» **Given passage**:
BOSTON (AP) — Pharmaceutical research contractor Parexel International Corp. said Monday it will restructure the early-stage part of its clinical research service business in response to disappointing results, and it cut its profit and revenue forecasts for fiscal 2011.

Parexel shares plunged as much as 22 percent in aftermarket trading.

Parexel said revenue from the early-stage business fell short of its expectations. It also said some clients delayed the start of large projects and a significant number of projects are still in the start-up stage, which brings the company less revenue.

In the fiscal third quarter, profit rose 23 percent to $15.7 million, or 26 cents per share, from $12.8 million, or 22 cents per share. Excluding one-time items, the company said it earned 27 cents per share for the three months ended March 31. Revenue increased 3 percent to $301.4 million from $291.2 million.

» **Stored data**:
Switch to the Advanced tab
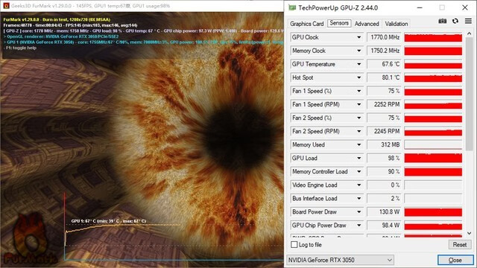This screenshot has height=268, width=477. click(x=367, y=24)
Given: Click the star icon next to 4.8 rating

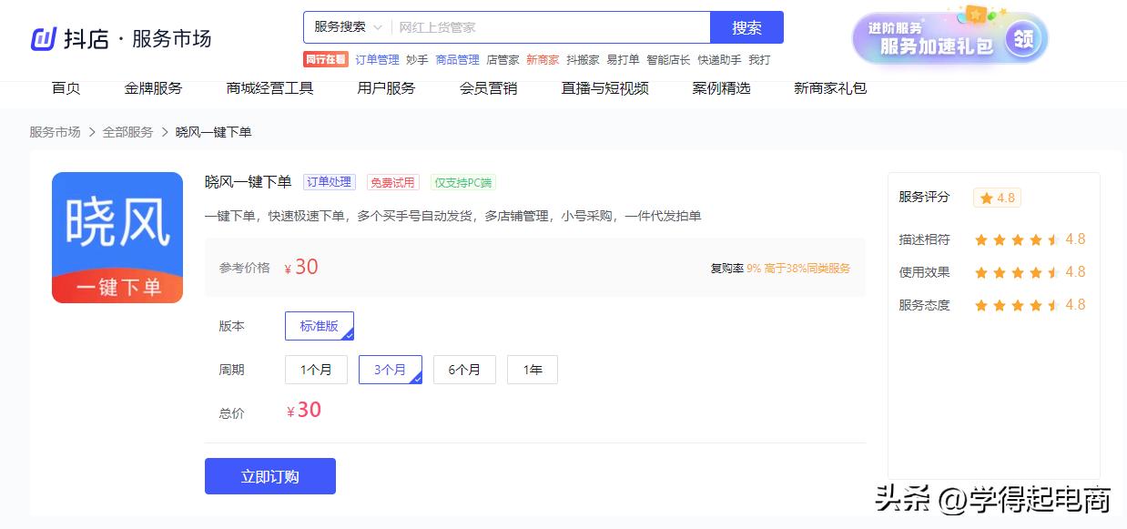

» **Activity**:
Using the Parexel news report, explain in one to three sentences why Parexel said it would restructure the early-stage part of its clinical research service business. The data has nothing to do with the Parexel news report.

» **Solution below**:
Parexel said it would restructure the early-stage part of the business in response to disappointing results. Revenue from that early-stage business fell short of the company's expectations.